Point 1: We expect the authority responsible to accept the blame

This was really a rhetorical question. SCC as the highways authority granted licence to the Statutory Undertakers (on this occasion, Cadent) to carry out the works. We see no case for SCC to blame Cadent who may well have been incompetent but SCC should have been in total control of traffic management within 24hrs.. There is no cause for the entire district to be gridlocked for six days due to ‘the absence of signage’. You quite rightly point out that SCC Officers already knew what measures were necessary but the delay in implementation for SIX days caused thousands of road users unprecedented delays. This also created considerable health and safety risk to the blue-light services with passage to one of Surrey’s major hospitals and ambulance stations in the midst of the mess. Lives were certainly at risk if not lost – perhaps SCC should check with St Peters Hospital on what issues were created by the grid lock?

Surrey County Council was to blame

Point 2: We expect to know what steps are now in place to eliminate a repeat of the fiasco at any time in the future (We refer to the UNNECESSARY 6-day chaos after the leak was stopped).

Your response admits that SCC knew what was required after the emergency gas leak was stopped. So, why did this common sense not prevail? Your response offered NO reassurance that exactly the same chaos would not occur should the A320 become suddenly reduced to one lane flow in the future. In fact, your 4th paragraph confirms that SCC will NOT take ANY steps in advance to mitigate delays and chaos. This is irresponsible and shows lack of care. We expect better of any highways authority. If you would like suggestions on what steps we would like our Highways Authority to take, please ask for assistance. For example, SCC should stipulate NOW that any works promoter likely to be involved in work on the A320 should prepare, in advance, all the signage required to implement a diversion such has now been utilised many times. How can that not make sense? Failing that, SCC themselves should take that responsibility directly and without any delay.

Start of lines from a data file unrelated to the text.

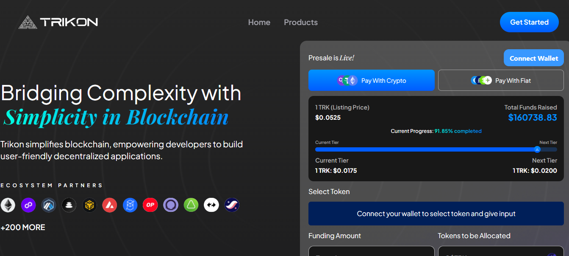Click the connect wallet to select token banner
The image size is (569, 256).
point(436,214)
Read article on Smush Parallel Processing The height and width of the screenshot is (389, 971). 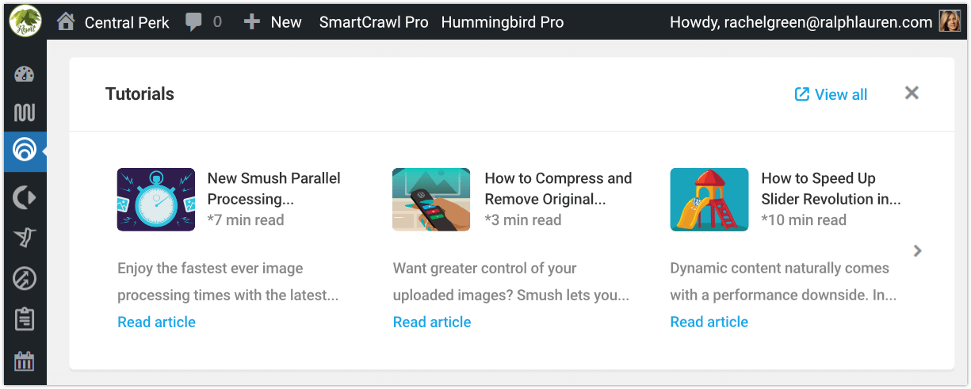coord(156,322)
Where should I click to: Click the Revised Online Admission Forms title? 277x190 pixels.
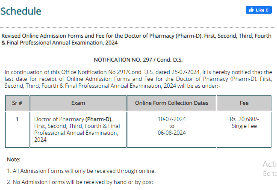(x=136, y=39)
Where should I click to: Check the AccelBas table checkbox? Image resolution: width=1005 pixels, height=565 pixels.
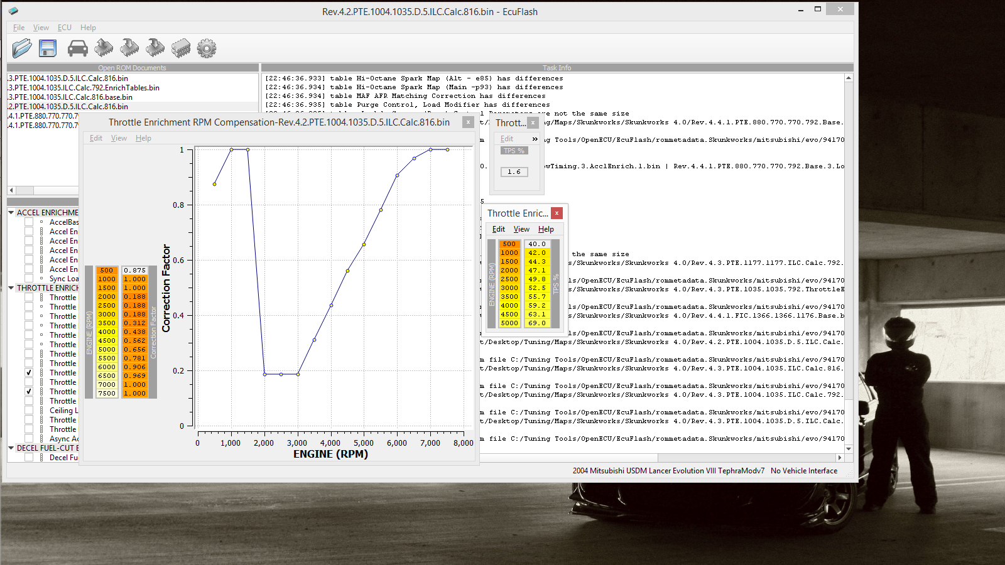(x=29, y=222)
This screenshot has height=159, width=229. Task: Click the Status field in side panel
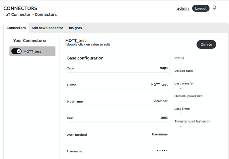[180, 58]
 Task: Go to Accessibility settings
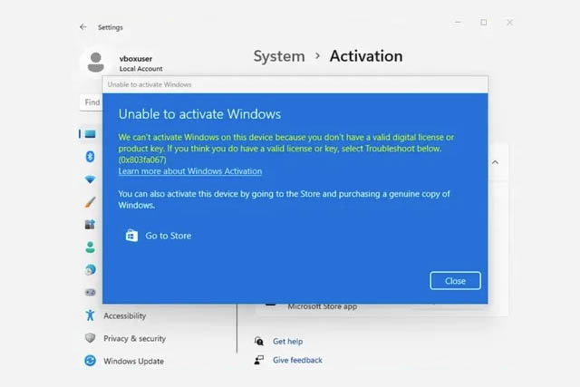124,316
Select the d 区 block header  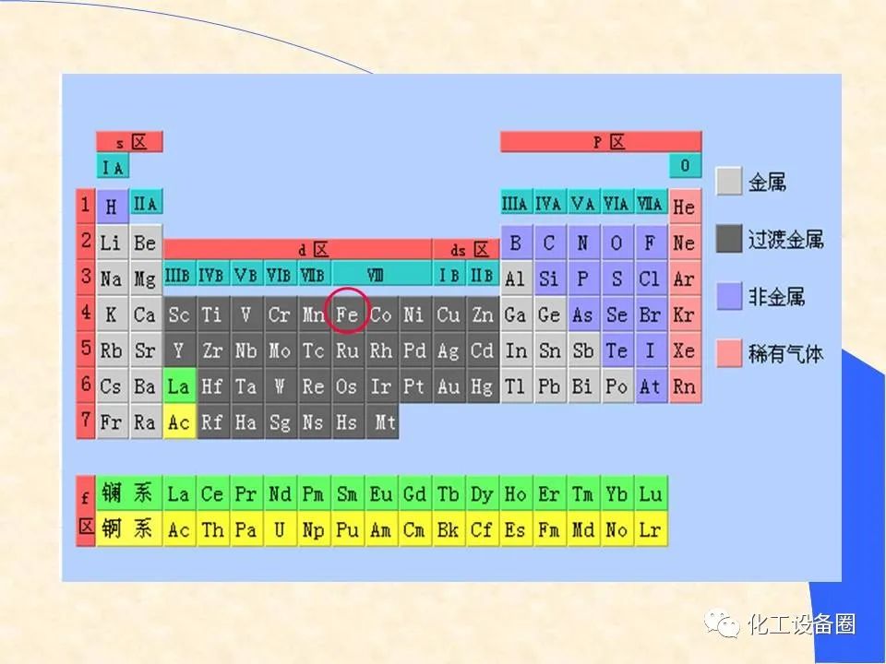click(298, 249)
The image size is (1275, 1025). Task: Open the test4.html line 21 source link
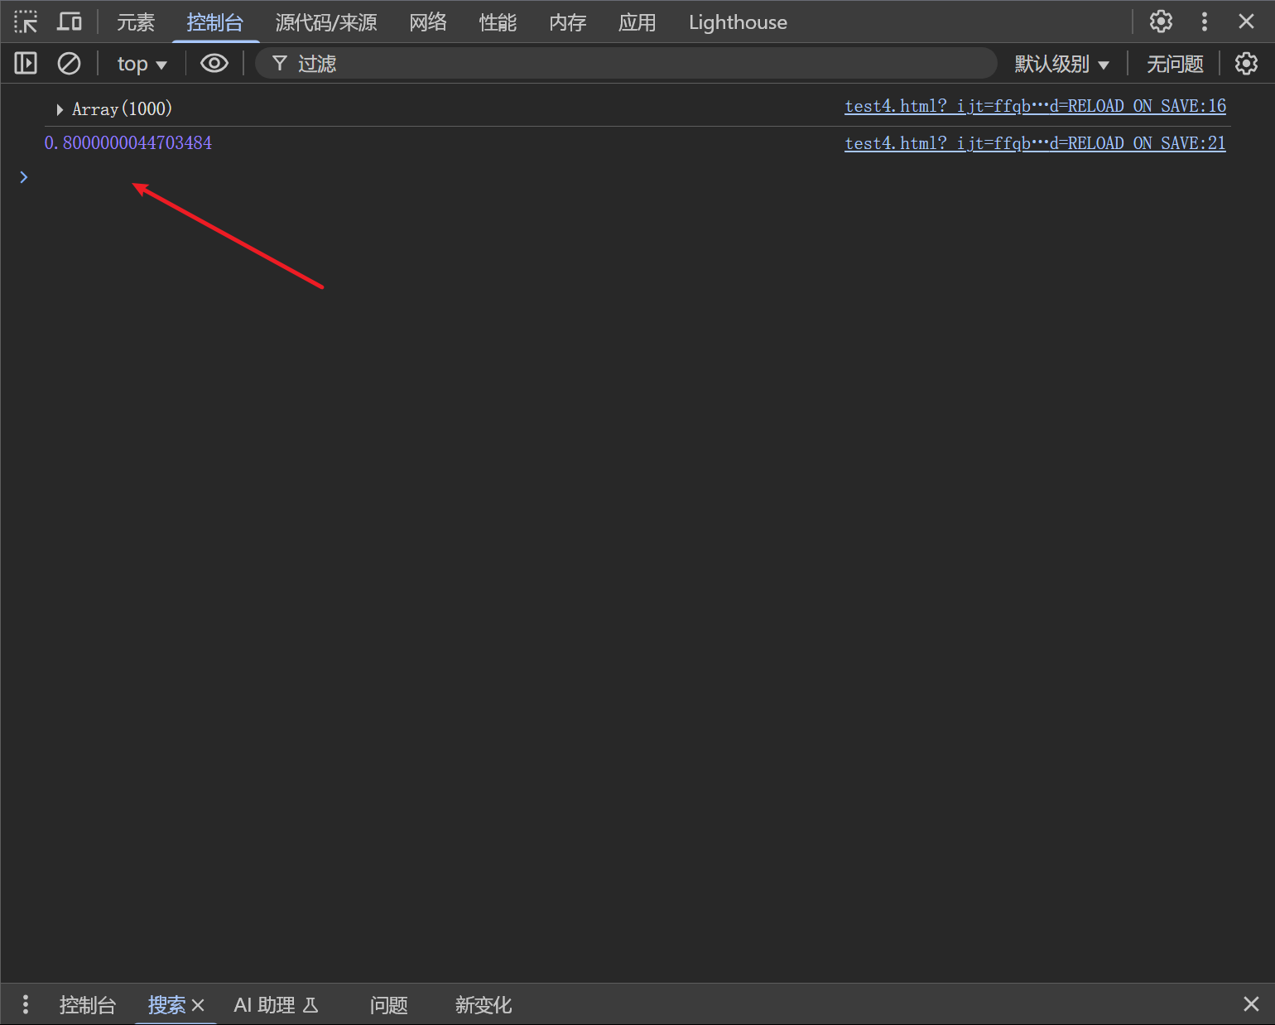coord(1035,143)
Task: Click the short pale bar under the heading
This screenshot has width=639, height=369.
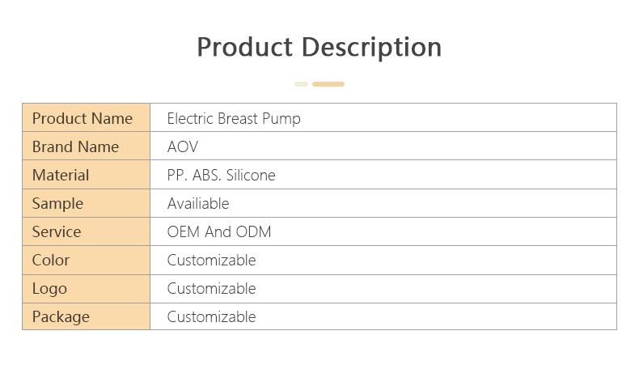Action: pyautogui.click(x=301, y=84)
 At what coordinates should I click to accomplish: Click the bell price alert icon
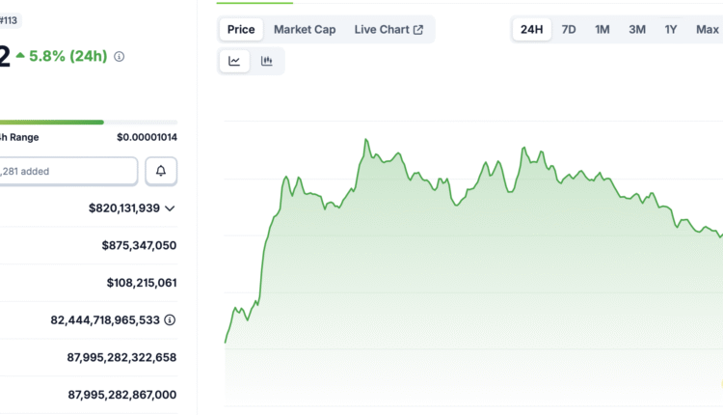tap(161, 171)
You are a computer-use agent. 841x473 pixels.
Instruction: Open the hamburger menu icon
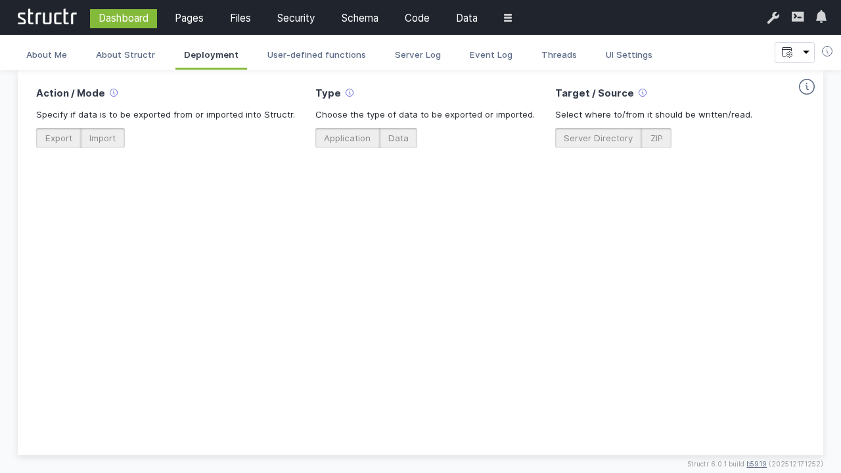point(507,18)
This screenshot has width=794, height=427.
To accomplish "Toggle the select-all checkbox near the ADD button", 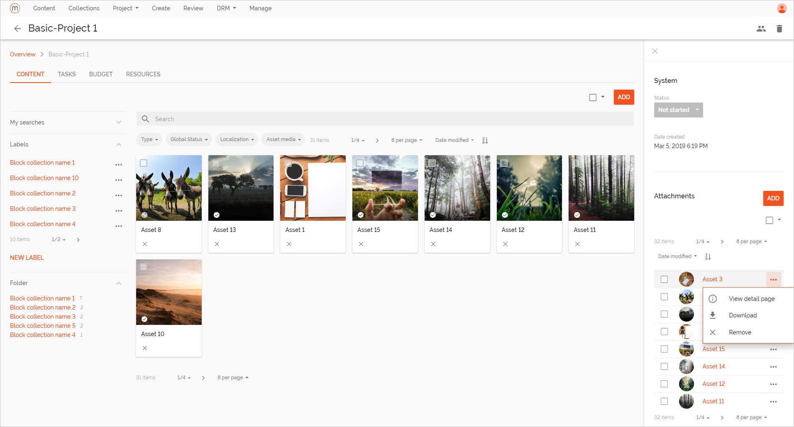I will click(x=592, y=97).
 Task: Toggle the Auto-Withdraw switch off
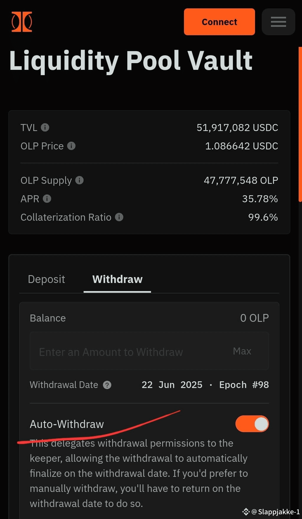tap(252, 424)
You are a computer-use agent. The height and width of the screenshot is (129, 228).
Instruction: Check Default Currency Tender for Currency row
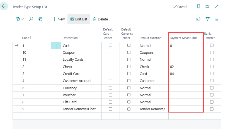tap(129, 88)
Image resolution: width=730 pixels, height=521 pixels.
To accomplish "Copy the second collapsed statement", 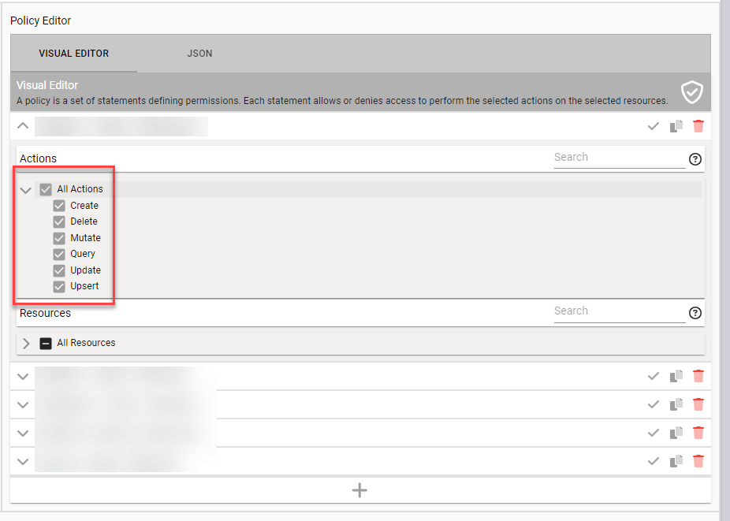I will pyautogui.click(x=676, y=404).
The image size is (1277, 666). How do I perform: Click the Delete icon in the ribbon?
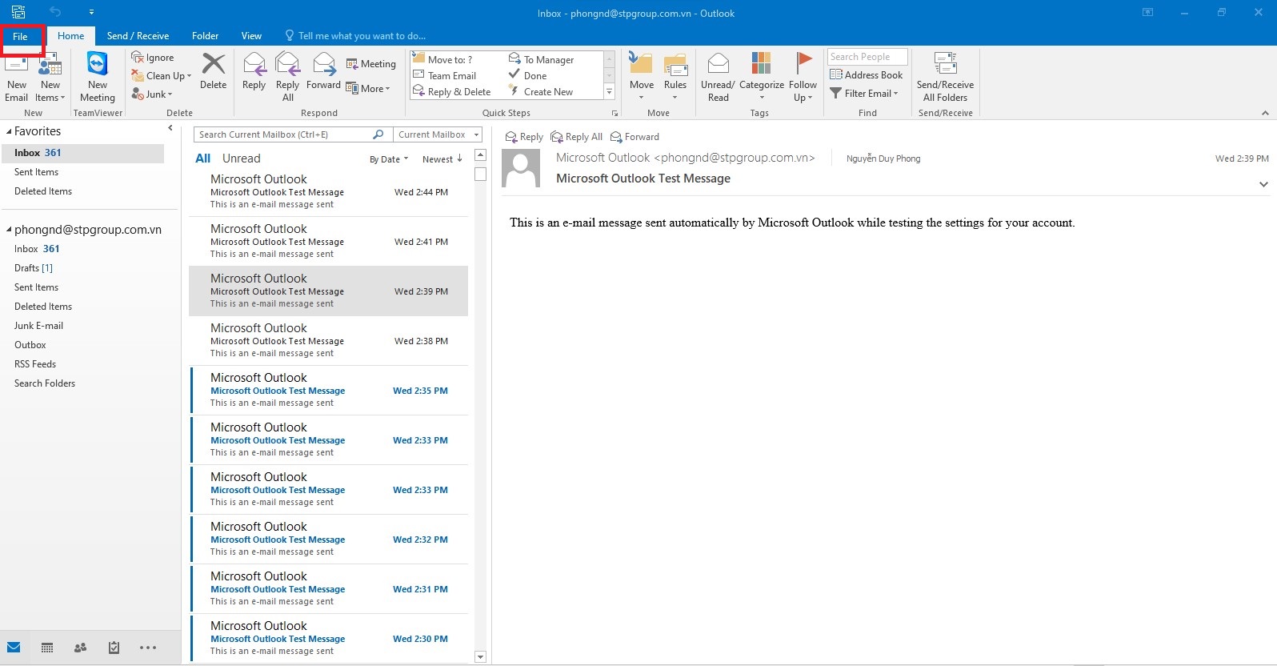tap(213, 66)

In your response you mention that two-way portable signals solely at the works site itself would swiftly create complete blocking of the Otter roundabout. This system has been implemented before (as I am sure your officers are aware) and it did NOT cause the enormous chaos with miles of tailback we endured during the recent ‘six days of hell’.

Point3: We expect to hear that further repair/replacement work is to be carried out on a 7x24hr basis if that is what nearby residents agree

Whilst reaffirming the 24hr choice of working should be made through consultation with the directly affected residents, we note you mention that under current legislation SCC cannot insist that 24hr working takes place. Could you please explain which Act of Parliament causes this situation? We would like to refer this to our new MP. You also imply that 24hr working may be dependent on the ‘resources available to Cadent Gas and their contractors’. Once again I suggest that Cadent are incompetent at providing what is required to minimise the interruptions and delay that thousands of A320 and adjacent road users experienced recently. A bad choice. Plenty of contractors work safely on motorways overnight.

In closing, I think it is right we hold SCC responsible for the ‘six days of hell’; we expect SCC to act proactively to ensure this six-day gridlock never happens again; and the SCC works with central government to fight for right to insist on work 24hrs working on critical projects such as this.

We can also offer SCC a chance to liaise better with the significant residents groups within the Ottershaw area (such as OWAIRA) to improve on what appears to be lack of interest in the local community’s thoughts, ideas and wellbeing in respect of A320 issues and not least our thoughts on proposed ‘improvements’ to the A320 corridor. We invite yourself and cabinet member for Highways to meet us in near future to work constructively to resolve these matters.